Dossia Avdelidi
Le désir d’être réveillée vs le désir de réveiller
Ce qui distingue la position psychanalytique, nous dit Lacan, c’est de ne pas participer aux passions de l’amour, de la haine et de l’ignorance. J’ajouterai une autre passion, celle du désir. Non pas le désir de l’analyste qui découle justement du désir d’être arraché au plan du rêve, c’est-à-dire du désir d’être réveillé, mais du désir dans sa forme la plus impure qui découle du fantasme.
Pierre est un sujet de 37 ans tourmenté par ses pensées. Il est en conflit avec elles. Il m’a rendu visite pour la première fois il y a quatre ans, anéanti après une séparation. Sophie avait tout ce qu’il aurait pu désirer d’une femme mais il n’a pas pu l’apprécier. Il se mortifiait progressivement dans la relation, jusqu’à ce qu’elle le quitte. Il ne désirait rien faire avec elle, il s’ennuyait. Ce n’est qu’une fois qu’ils se sont séparés qu’il a réalisé ce qu’il avait perdu. Mais il était trop tard, une fois de plus. Il m’explique alors son drame, un drame qui se répète depuis toujours. Depuis l’âge de 4 ans, je tombe amoureux de femmes que je ne peux pas avoir, dit-il.

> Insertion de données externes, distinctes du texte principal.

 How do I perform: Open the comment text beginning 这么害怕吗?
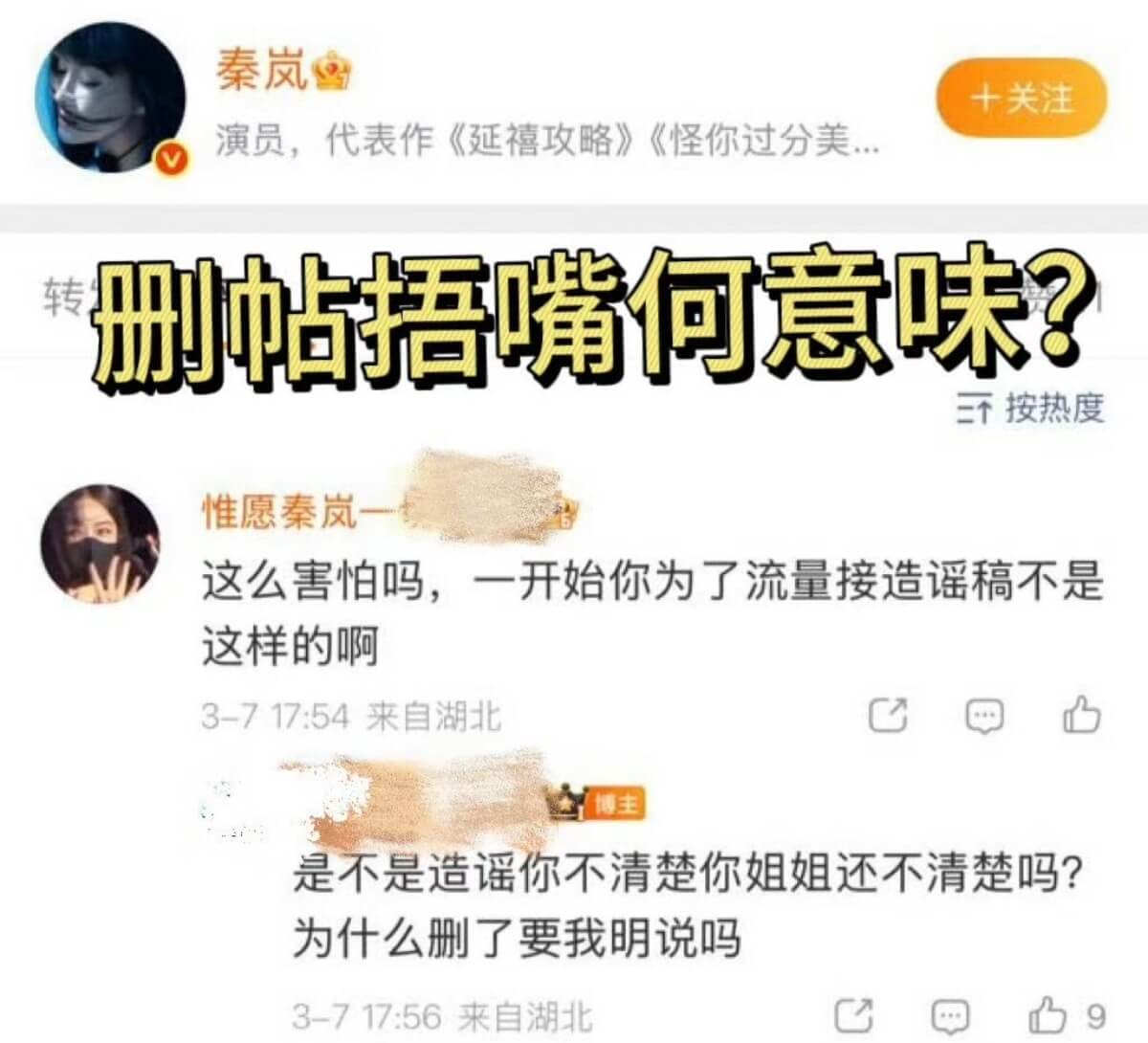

Il n’est pas tombé amoureux de Sophie, ce qui, pour lui, pose problème. Il court toujours après une femme qui le rejette, et c’est alors qu’apparaît une femme qui veut de lui. Il consent à une relation avec la seconde mais elle finit toujours par le quitter car il ne peut rien donner dans la relation en question. Pour pouvoir aimer et donner, la femme ne doit pas tomber amoureuse de lui la première. La place de l’objet du désir, à laquelle chaque femme qui tombe amoureuse de lui le place, lui est insupportable. La demande et le désir de l’Autre lui sont insupportables. L’Autre doit être un désert de jouissance selon son exigence subjective. Pour pouvoir désirer une femme, il faut que ce soit lui qui lui court après, c’est-à-dire qu’elle ne doit pas désirer. Or il ne pourchasse jamais la femme qu’il dit désirer. L’inhibition est totale.

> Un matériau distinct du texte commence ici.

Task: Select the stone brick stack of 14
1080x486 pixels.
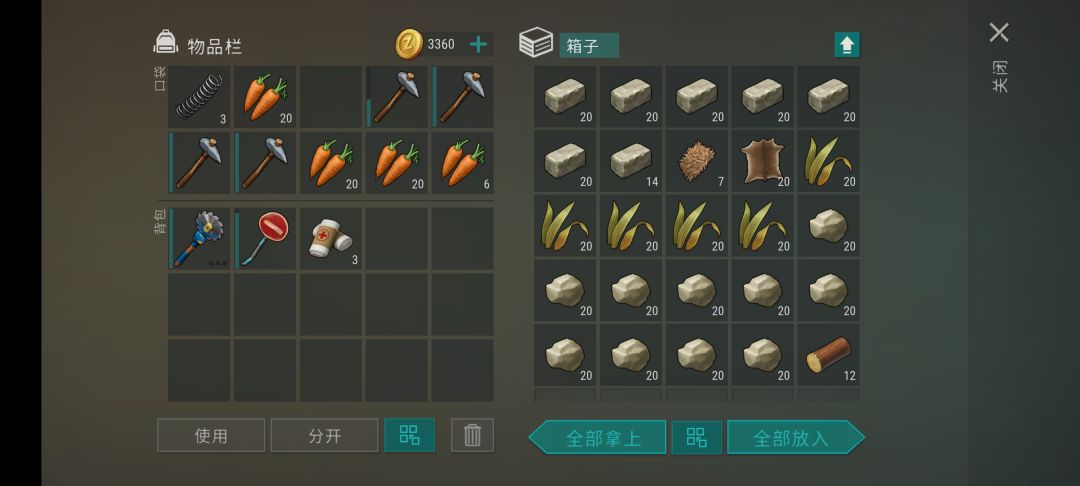Action: coord(630,161)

Pierre est englué dans un choix qui est toujours le même. Comme le dit Jacques-Alain Miller, l’amour est une répétition. Sa condition d’amour est que la femme ne désire pas, qu’elle soit indisponible.
Il se sent insignifiant face à une femme qui meut son désir. Chaque fois qu’il rencontre une femme qui lui plaît, il se dit : je ne suis pas fait pour elle. D’ailleurs faire la cour à une jolie femme n’a pas de sens, comme il dit, parce que tout d’abord tout le monde lui fait la cour donc automatiquement il apparaît comme quelqu’un d’envieux, ensuite parce que s’il lui fait la cour on considèrera qu’il le fait pour sa beauté, donc le voilà de nouveau en position d’envieux. Troisièmement une jolie femme se lasse de voir des hommes lui faire sans cesse des avances. Enfin une jolie femme est toujours prise, donc il n’y pas de raison d’essayer. Celle qu’il désire est par définition impossible à conquérir.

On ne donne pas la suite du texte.